Learning about Mexican Culture at the Toy Museum of San Miguel de Allende
The sun was beaming down again on March 6, 2014 when I took the local bus into downtown San Miguel de Allende. In the morning I sat down with a long-term local resident who is also a real estate agent to learn about life in San Miguel. We also talked extensively about retiring in Mexico, a popular topic among many Canadians and Americans who are trying to escape the cold winters. For lunch I headed into a restaurant called “El Ten Ten Pie” which is located just steps away from the awe-inspiring parish church of San Miguel. In addition to an attractive dining room that is decorated with unique paintings, El Ten Ten Pie also has a great outdoor sitting area which is located at the back of the parish church. I picked a very Mexican specialty: chicken breast with huitlacoche (which is actually a fungus that grows on corn), accompanied by a squash blossoms and goat cheese dressing, served with rice and sautéed vegetables.

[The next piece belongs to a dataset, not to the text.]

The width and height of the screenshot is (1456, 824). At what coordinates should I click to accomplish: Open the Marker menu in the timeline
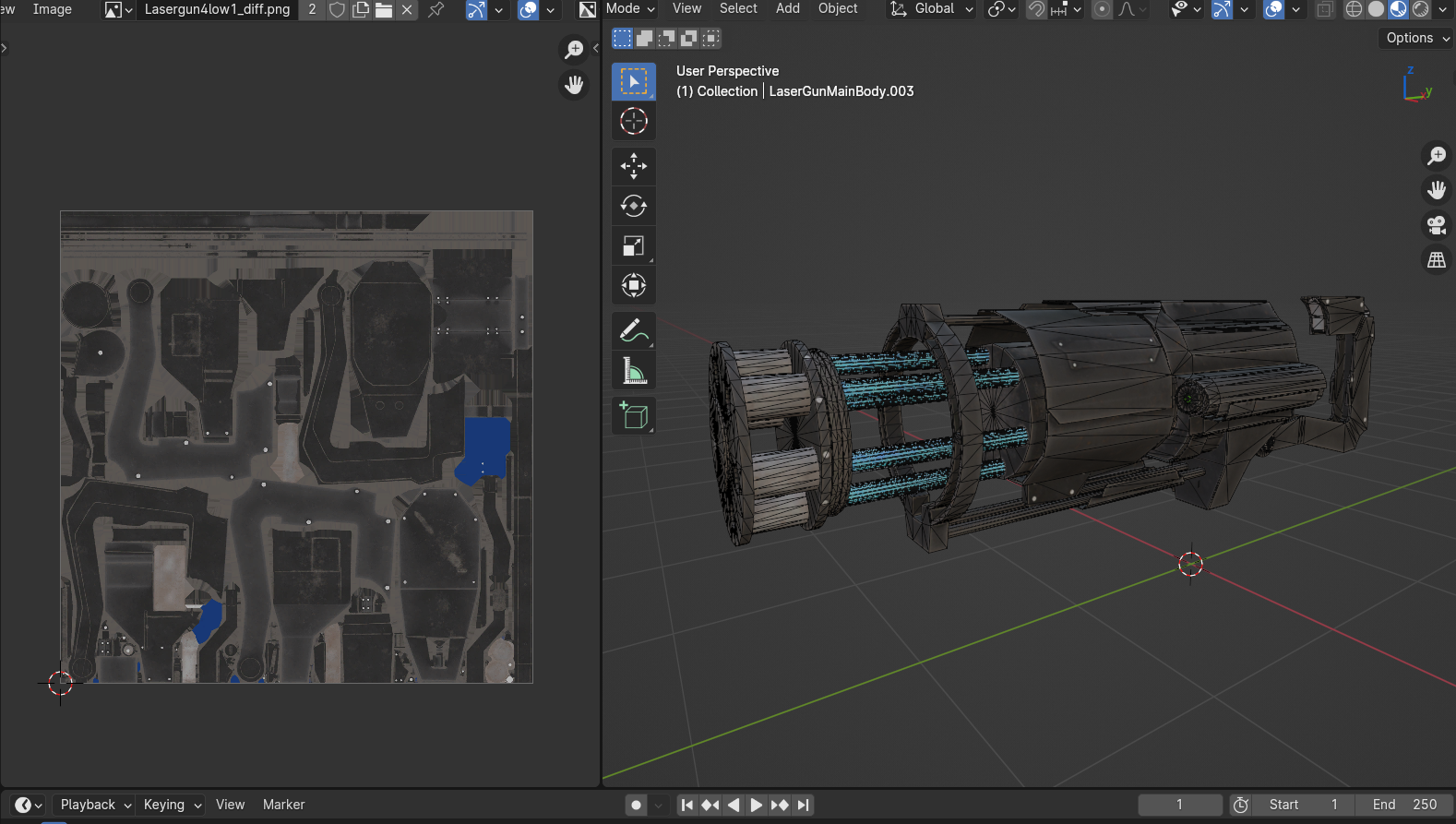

After lunch I went to explore “La Esquina”, the Mexican Folk Toy Museum in San Miguel de Allende. Founded by local resident Prof. Angélica Tijerina who received her first Mexican toys from her father, she has grown her toy collection for more than 50 years and now exhibits more than 1000 original objects in a historic mansion just two blocks from the main square of San Miguel. Among the most popular dolls in Mexico are, of course, Diego Rivera and Frida Kahlo, the two iconic Mexican painters.
The Toy Museum in San Miguel de Allende exhibits a wide variety of toys and dolls from different regions of Mexico. Four rooms touch on different topics, such as “Playing Dollhouse” (with lots of dolls and toy kitchens for girls), another section next door for boys, featuring horses, trucks and airplanes; “Geography of the Toy” which exhibits a wide variety of objects from different parts of the country; “Unforgettable Mates” with depictions of animals made of wood, cardboard, clay and other materials, and “The Fair”, a room that displays carrousels, ferris wheels and other items traditionally associated with country fairs. Of course, a large display of masked wrestlers, depicting the “lucha libre”, Mexican wrestling, also has a prominent position.
Last, but not least, I made my way all the way up to the rooftop of the Toy Museum of San Miguel de Allende. Like so many historic mansions in this city, this building also has a phenomenal roof terrace that provides gorgeous vistas on all sides over the rooftops and cupolas of San Miguel de Allende, a UNESCO World Heritage Site. The Toy Museum is a great educational institution and provides workshops for children, guided tours, courses and teacher training programs.